However, instead of condemning or supporting the decision (perhaps as an audience member it genuinely worked for you), or speculating as to why this decision was made, I would like to slide an idea across the table for you to consider on your own. Not even across the table, actually. Across the floor. With my foot. Don’t pick it up if you don’t want to.

Tolstoy’s novel is an immaculate work of realist fiction. The novel gained notoriety in its time because of how honest it seemed about a relatively taboo issue: love outside one's marriage. However, the novel is also a fairly early example of a writing style closely tied to Modernism, specifically in its variance of ‘narrative tone’. Basically, one character’s story is not told in the same way as another’s. Sometimes it feels more personal, sometimes colder, sometimes it descends into stream-of-consciousness, and the reason this ties closely to Modernism is because of Modernism’s obsession and anxiety over the loss of Objective Truth in realization of Subjective Truth. What’s that? We all view reality differently and this universe is too complicated to express using the voice of a single human being? Novel.

Okay, okay, there’s more to Modernism than that.
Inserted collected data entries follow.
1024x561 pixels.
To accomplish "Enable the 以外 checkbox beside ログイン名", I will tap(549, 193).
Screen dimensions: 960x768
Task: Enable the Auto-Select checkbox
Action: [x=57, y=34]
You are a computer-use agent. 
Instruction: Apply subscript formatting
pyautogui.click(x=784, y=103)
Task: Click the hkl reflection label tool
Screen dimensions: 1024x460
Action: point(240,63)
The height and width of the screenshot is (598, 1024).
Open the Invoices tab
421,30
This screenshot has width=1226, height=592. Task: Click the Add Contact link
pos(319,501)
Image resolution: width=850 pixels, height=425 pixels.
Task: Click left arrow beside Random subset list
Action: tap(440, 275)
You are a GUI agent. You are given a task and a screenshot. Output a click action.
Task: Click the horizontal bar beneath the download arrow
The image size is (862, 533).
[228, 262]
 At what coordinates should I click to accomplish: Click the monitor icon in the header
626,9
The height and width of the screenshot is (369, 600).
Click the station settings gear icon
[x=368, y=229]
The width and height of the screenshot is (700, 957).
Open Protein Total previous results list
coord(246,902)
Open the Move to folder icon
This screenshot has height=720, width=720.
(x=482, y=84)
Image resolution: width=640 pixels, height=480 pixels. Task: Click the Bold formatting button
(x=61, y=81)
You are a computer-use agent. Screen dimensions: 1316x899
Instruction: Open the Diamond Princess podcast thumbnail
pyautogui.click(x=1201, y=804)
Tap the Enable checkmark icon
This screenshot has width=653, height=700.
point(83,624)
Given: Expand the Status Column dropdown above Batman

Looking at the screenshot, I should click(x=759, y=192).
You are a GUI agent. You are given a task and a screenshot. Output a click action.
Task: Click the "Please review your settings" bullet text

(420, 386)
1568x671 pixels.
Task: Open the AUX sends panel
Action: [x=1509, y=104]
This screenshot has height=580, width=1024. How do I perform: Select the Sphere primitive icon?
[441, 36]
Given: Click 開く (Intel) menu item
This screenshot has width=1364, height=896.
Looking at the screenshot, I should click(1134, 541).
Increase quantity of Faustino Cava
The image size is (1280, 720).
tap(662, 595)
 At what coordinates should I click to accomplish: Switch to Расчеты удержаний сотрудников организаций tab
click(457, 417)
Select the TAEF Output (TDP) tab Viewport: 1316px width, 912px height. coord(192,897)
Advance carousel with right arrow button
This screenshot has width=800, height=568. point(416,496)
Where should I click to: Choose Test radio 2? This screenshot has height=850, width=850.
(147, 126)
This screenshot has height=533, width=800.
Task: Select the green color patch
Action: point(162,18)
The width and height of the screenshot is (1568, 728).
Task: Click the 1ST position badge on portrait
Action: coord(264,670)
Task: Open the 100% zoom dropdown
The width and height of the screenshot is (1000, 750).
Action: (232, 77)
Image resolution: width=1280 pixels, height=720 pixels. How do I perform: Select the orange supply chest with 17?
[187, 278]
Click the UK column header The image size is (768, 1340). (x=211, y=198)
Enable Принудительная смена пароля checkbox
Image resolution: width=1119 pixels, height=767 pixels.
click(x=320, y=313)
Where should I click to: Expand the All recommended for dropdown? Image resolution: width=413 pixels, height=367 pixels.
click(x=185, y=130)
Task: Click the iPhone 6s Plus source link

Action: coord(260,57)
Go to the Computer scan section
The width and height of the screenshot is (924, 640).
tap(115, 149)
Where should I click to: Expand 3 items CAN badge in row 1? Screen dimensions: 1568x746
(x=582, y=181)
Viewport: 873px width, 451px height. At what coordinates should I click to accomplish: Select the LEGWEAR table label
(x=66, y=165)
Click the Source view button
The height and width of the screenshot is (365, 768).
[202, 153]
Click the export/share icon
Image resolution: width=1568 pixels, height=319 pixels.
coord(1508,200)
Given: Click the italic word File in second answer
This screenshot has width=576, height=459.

A new scientific age and the beauty found in the function of form, etc. but we’re just dealing with the subjective voice issue, so don’t send me your emails. What I’d like to submit to you is that this occasional-narration business, in its own way, attempts to engage with the Modernist element of the story using what can be read as high-society gossip or the personal opinions of those who are on the outside looking in. The singular truth of the matter is called into question, or if it’s not and the tactic completely failed then it’s at least a superficial way of introducing the Modernist concept of the subjective voice. There. Take that as you will.

The other writing issue I’ll briefly touch on is how apparently funny this rendition of the play was. I’m not one to argue with a well-executed laugh-line, and everyone knows it’s the heaviness of theater that has proved to be its downfall in a competitive entertainment industry filled with easy-to-digest mediums, but I must embrace my fun-sponginess for a moment and take a stand. Russian literature excels at being so adamantly depressing that it’s a little bit funny. “Laughter through tears”, as those who have read Gogol will recognize. But to achieve that very potent and important effect, one has to commit to the darker side of things. Too often a line was sold as comedy that actually defined a character’s – er…well…character, and so in our audience-brain we attached certain traits to hilarity. Unfortunately, however, a moment that tried to express gravitas or incite really any reaction other than laughter, was lost on us if it employed that character trait we had now associated with comedy. Let me give you an example:

Karenin, Anna’s husband for those who don’t recall, is defined by his zealous commitment to order and schedule. Already you can see the comedy potential that lies within, and the first act takes no prisoners in getting a titter from the crowd concerning how ridiculously all-about-schedules this man is. Wife leaving town? He gushes about the itinerary. Son learning to read? Only the refined order of the Bible for this child to peruse! Wife falling for another man and feels no affinity for or attraction to Karenin as a husband or a man any longer? It’s time to make love.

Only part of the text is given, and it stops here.